Problem:
Copy the entries that follow, exactly and completely.

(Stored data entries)
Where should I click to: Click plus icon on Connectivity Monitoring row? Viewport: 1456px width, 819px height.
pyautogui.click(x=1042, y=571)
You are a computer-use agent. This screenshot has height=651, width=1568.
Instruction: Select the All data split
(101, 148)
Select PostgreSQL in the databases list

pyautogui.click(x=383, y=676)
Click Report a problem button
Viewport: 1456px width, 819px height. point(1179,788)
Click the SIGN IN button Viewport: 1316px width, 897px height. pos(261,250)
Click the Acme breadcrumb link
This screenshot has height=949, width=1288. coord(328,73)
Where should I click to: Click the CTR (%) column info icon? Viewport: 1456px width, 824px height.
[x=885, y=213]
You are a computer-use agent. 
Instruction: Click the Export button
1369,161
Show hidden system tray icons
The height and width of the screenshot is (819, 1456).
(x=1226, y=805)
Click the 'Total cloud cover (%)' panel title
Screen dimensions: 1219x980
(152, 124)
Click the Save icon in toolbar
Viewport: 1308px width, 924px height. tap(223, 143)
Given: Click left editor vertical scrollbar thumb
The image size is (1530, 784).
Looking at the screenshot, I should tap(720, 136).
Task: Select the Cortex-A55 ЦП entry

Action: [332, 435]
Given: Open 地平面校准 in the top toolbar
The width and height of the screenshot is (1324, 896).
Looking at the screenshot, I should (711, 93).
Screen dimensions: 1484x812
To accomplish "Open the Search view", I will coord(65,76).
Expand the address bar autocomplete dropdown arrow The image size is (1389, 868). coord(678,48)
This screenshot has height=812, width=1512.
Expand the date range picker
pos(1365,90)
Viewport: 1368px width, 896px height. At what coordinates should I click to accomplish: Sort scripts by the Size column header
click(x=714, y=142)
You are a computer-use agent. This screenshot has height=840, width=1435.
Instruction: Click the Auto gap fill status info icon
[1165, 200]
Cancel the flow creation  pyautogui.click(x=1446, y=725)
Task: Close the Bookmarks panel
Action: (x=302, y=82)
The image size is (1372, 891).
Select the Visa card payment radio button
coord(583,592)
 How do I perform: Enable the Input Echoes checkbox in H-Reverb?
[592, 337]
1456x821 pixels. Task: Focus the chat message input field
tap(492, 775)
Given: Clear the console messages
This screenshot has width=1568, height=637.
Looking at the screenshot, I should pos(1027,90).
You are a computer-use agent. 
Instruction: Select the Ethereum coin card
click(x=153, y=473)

Exercise output:
Where should I click to: Click plus icon on Connectivity Monitoring row? Viewport: 1456px width, 819px height.
pyautogui.click(x=1042, y=571)
You are a computer-use agent. This screenshot has height=651, width=1568.
Instruction: Select the All data split
(101, 148)
Select PostgreSQL in the databases list

pyautogui.click(x=383, y=676)
Click Report a problem button
Viewport: 1456px width, 819px height. point(1179,788)
Click the SIGN IN button Viewport: 1316px width, 897px height. pos(261,250)
Click the Acme breadcrumb link
This screenshot has height=949, width=1288. coord(328,73)
Where should I click to: Click the CTR (%) column info icon? Viewport: 1456px width, 824px height.
[x=885, y=213]
You are a computer-use agent. 
Instruction: Click the Export button
1369,161
Show hidden system tray icons
The height and width of the screenshot is (819, 1456).
(x=1226, y=805)
Click the 'Total cloud cover (%)' panel title
Screen dimensions: 1219x980
(152, 124)
Click the Save icon in toolbar
Viewport: 1308px width, 924px height. tap(223, 143)
Given: Click left editor vertical scrollbar thumb
The image size is (1530, 784).
Looking at the screenshot, I should tap(720, 136).
Task: Select the Cortex-A55 ЦП entry

Action: [332, 435]
Given: Open 地平面校准 in the top toolbar
The width and height of the screenshot is (1324, 896).
Looking at the screenshot, I should (711, 93).
Screen dimensions: 1484x812
To accomplish "Open the Search view", I will coord(65,76).
Expand the address bar autocomplete dropdown arrow The image size is (1389, 868). coord(678,48)
This screenshot has height=812, width=1512.
Expand the date range picker
pos(1365,90)
Viewport: 1368px width, 896px height. At what coordinates should I click to accomplish: Sort scripts by the Size column header
click(x=714, y=142)
You are a computer-use agent. This screenshot has height=840, width=1435.
Instruction: Click the Auto gap fill status info icon
[1165, 200]
Cancel the flow creation  pyautogui.click(x=1446, y=725)
Task: Close the Bookmarks panel
Action: (x=302, y=82)
The image size is (1372, 891).
Select the Visa card payment radio button
coord(583,592)
 How do I perform: Enable the Input Echoes checkbox in H-Reverb?
[592, 337]
1456x821 pixels. Task: Focus the chat message input field
tap(492, 775)
Given: Clear the console messages
This screenshot has width=1568, height=637.
Looking at the screenshot, I should pos(1027,90).
You are a computer-use agent. 
Instruction: Select the Ethereum coin card
click(x=153, y=473)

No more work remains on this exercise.